Welcome in the club. I'm also learning.
Ammonium NH4+ is only toxic to higher plants in high concentrations. Being closely bound to clay/humus leaching would be far less likely than with Nitrates NO3-.
It is toxic in high, localised, concentration to all life. Almost could say: "Who cares of 5% of the soil profile being "sterilised" if 95% iof the profile are unefected by the affect a N as nitrate dose can give. The potential of more life, abundance of species, beneficial for the whole system, is there to outnumber the "loses" of 5% "sterelised" soil.
Can accept that localised poisoning of the soil is probably preferable to sprinkling it across the whole field.
In relation to DD/soil health, this system will surely work far more effectively, in a 'busier' soil (perhaps under DD for several years), with a great amount of soil life around, and so the effect and benefit of the plant is increased?
Yes.
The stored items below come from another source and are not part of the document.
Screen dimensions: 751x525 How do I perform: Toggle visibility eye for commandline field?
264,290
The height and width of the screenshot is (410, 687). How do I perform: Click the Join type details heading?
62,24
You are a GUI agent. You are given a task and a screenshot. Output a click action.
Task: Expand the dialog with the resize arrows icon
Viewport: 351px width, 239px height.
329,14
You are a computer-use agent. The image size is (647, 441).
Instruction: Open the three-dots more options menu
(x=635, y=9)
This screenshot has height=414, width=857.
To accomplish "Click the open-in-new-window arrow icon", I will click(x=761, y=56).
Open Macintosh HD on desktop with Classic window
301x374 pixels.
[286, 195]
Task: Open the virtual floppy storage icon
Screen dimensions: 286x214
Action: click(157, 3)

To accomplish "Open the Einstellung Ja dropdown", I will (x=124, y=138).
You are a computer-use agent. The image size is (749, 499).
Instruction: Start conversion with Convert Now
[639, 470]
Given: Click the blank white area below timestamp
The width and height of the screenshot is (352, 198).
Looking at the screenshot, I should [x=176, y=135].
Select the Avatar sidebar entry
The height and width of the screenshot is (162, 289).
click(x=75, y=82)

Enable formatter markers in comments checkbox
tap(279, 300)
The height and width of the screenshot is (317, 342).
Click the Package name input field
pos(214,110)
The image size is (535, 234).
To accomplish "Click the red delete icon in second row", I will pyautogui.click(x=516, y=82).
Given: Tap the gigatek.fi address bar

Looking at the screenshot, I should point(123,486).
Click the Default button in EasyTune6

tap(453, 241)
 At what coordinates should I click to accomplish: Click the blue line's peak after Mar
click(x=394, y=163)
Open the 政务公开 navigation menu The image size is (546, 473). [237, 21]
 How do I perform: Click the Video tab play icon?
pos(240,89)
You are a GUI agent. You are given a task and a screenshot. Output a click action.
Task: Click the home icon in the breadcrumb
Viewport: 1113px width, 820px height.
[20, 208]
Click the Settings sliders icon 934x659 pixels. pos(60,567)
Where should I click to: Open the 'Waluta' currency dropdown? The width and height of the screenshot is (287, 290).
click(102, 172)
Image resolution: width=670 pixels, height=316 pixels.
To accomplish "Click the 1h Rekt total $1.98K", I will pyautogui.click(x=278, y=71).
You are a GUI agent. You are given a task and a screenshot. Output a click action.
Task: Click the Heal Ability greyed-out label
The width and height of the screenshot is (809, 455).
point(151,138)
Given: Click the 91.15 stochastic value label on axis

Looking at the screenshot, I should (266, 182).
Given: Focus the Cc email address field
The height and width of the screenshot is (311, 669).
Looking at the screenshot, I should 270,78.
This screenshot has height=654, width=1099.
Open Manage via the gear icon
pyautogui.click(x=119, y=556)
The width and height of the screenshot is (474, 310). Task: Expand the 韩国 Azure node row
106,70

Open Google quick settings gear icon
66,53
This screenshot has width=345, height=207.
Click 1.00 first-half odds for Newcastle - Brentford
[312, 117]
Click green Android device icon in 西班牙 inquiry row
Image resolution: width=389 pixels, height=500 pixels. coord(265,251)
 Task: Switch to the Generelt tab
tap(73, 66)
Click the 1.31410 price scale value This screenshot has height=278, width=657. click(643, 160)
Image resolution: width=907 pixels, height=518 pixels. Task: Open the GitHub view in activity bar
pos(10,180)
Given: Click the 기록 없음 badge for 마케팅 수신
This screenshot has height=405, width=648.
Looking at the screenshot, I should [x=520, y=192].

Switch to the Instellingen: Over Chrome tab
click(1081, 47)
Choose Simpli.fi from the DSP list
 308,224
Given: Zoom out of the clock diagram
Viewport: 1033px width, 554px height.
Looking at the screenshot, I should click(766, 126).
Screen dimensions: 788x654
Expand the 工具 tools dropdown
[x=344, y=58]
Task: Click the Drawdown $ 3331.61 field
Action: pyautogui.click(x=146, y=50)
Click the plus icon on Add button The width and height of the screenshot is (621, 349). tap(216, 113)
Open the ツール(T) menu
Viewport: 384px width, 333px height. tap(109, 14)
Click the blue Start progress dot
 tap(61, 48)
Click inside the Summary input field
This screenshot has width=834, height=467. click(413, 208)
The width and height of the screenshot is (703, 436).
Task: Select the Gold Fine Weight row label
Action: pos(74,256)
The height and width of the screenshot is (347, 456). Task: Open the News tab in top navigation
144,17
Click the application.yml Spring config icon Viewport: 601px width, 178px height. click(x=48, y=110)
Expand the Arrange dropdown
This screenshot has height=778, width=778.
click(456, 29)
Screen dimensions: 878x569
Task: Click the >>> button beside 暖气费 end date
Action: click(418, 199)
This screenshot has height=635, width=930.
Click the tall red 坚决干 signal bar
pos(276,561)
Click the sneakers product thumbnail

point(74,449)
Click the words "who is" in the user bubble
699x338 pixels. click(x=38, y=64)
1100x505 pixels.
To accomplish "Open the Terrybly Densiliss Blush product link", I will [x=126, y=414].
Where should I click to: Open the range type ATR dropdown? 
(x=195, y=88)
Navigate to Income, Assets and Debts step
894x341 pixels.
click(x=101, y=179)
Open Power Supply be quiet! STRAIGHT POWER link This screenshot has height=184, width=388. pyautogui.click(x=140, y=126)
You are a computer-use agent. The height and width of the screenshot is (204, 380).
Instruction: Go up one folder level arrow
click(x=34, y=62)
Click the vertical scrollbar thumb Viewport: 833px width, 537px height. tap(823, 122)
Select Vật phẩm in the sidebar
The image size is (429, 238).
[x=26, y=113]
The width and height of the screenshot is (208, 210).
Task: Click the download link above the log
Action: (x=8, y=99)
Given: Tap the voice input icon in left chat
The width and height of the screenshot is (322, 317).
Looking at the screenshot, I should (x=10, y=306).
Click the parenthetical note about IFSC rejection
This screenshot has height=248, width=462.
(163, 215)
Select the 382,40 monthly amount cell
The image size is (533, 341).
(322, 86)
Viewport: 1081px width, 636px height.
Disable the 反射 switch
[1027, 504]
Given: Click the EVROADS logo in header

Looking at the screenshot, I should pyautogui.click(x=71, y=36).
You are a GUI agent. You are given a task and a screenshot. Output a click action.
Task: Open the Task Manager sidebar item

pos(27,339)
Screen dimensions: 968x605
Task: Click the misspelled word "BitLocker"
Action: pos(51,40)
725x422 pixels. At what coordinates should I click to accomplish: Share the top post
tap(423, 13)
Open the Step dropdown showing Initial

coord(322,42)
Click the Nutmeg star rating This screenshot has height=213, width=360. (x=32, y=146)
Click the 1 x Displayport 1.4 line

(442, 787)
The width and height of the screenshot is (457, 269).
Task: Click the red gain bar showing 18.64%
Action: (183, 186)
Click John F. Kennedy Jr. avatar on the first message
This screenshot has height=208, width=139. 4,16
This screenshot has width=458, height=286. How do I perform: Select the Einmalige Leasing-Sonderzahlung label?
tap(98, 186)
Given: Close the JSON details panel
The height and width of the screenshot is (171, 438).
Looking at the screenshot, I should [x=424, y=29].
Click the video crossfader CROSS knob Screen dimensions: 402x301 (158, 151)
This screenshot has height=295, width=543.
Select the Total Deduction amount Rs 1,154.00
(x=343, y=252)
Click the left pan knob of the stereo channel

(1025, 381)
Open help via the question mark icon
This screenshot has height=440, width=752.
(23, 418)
We are observing very interesting observations, which are growing. The list starts with: healthier plants, better quality, less weather stress, up to N saving. As longer we are doing it consequently as better it get's.
However, I guess there is also an alternative mechanism, by which more bugs mean faster NH4 breakdown to NO3 and thus the plant has a belt and braces approach and can take up either as and when?
Yes and no. Basically the plant prefers NH4, as it is much more energy efficient for the plant. So it is the "trick" to get the right relation of concentration on a spot or in a line with the size of surface area on the "N-depot" where the bugs can work on. In reality you don't need any bugs as the plant can feed itself straight with the NH4.
I read elsewhere that sulphur, being a key ingredient in some amino acids will definitely affect nitrate use in plants.
please read the reference once more. S is not only a key element in it because it's connection in Ammino Acid's but also it is a key element in the stabilising of the "N-depot".